Our last family (and the other volunteer that worked with us in Ezuz for a week) had very, how we say, "interesting" opinions about Arab and Palestinian work, Russians, Thai migrant workers, and the role of women in society. I'm encountering more and more stereotypes as I continue to be here, many of which make me pretty uncomfortable in their assumptions. I guess that means all the more fodder for thought and analysis.

There is a huge population of Thai migrant workers that form the core of the agricultural workers, positions that from my undrestanding were often filled by Palestinians prior to the 1st Intifada. It is accepted as given that the migrant workers are here, and yet there are no possibilities for citizenship given the stated aims of the Israeli state to propagate and settle a sort of ethno-racially/religiously homogeneous state. Likewise, the huge populations of migrant care-takers, often Filipina or Nepali, have a perpetual state of accepted-presence, rejected-settlement.

I'm super curious about the patterns and attitudes of migration here, both on a policy and a social level, especially for non-Jewish/non-Aliyah and non-Arab populations. It's pretty easy to assume what sort of treatment both of those populations generally receive, but the additional intricacies of the not-wanted and not-not-wanted peoples are such a grey area. My guess is that there must be a guestworker visa policy, but I haven't had a chance to research that or its terminology. At any rate, if anyone has any good resources or reading with regards to that, send it my way!

So, off we go to Tzippori to see what else we have in store.
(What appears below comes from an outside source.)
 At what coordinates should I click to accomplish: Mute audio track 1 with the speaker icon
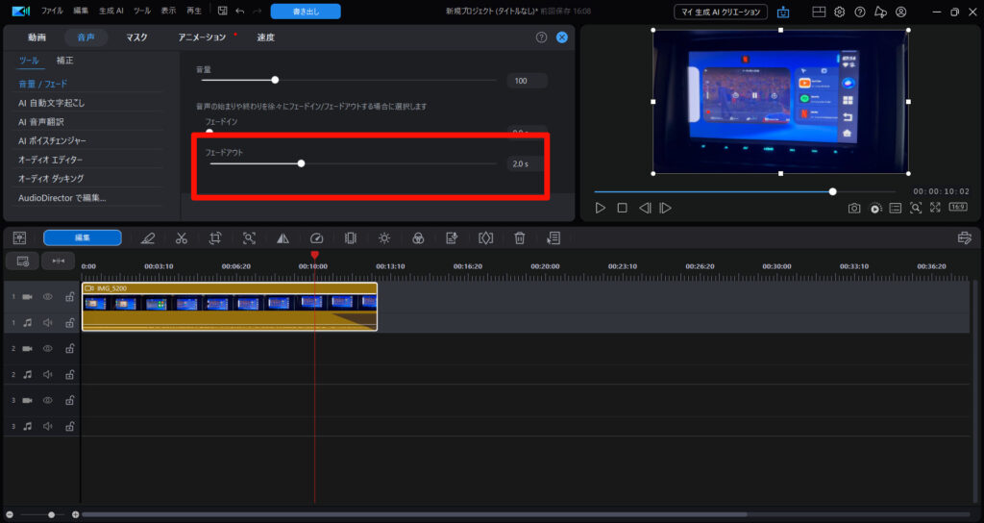point(48,323)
However, as a final parting note, for your viewing pleasure here is a little video that Noam and I made of riding in the aforementioned "jalopy" (see last photo in the previous post) down to the terraces where we worked in Ezuz. Enjoy:

13 October 2009

A non-sensical photo essay.

(Water tower at Noam's kibbutz,
one of our daily sights for my week there.)

(Spiky trees. My first encounter with the
dangerous ecology of Israel. Other encounter
have included: giant spider, lizards, mysterious
biting fish, houseflies that look harmless but
itch like crazy, a highly militarized state, centipedes,
scary-looking cockroaches, Noam's scorpion sighting, and
probably other things.)

(Noam in front of his old playground and
kindergarten.)


(Noam's sister's beautiful house in the North.)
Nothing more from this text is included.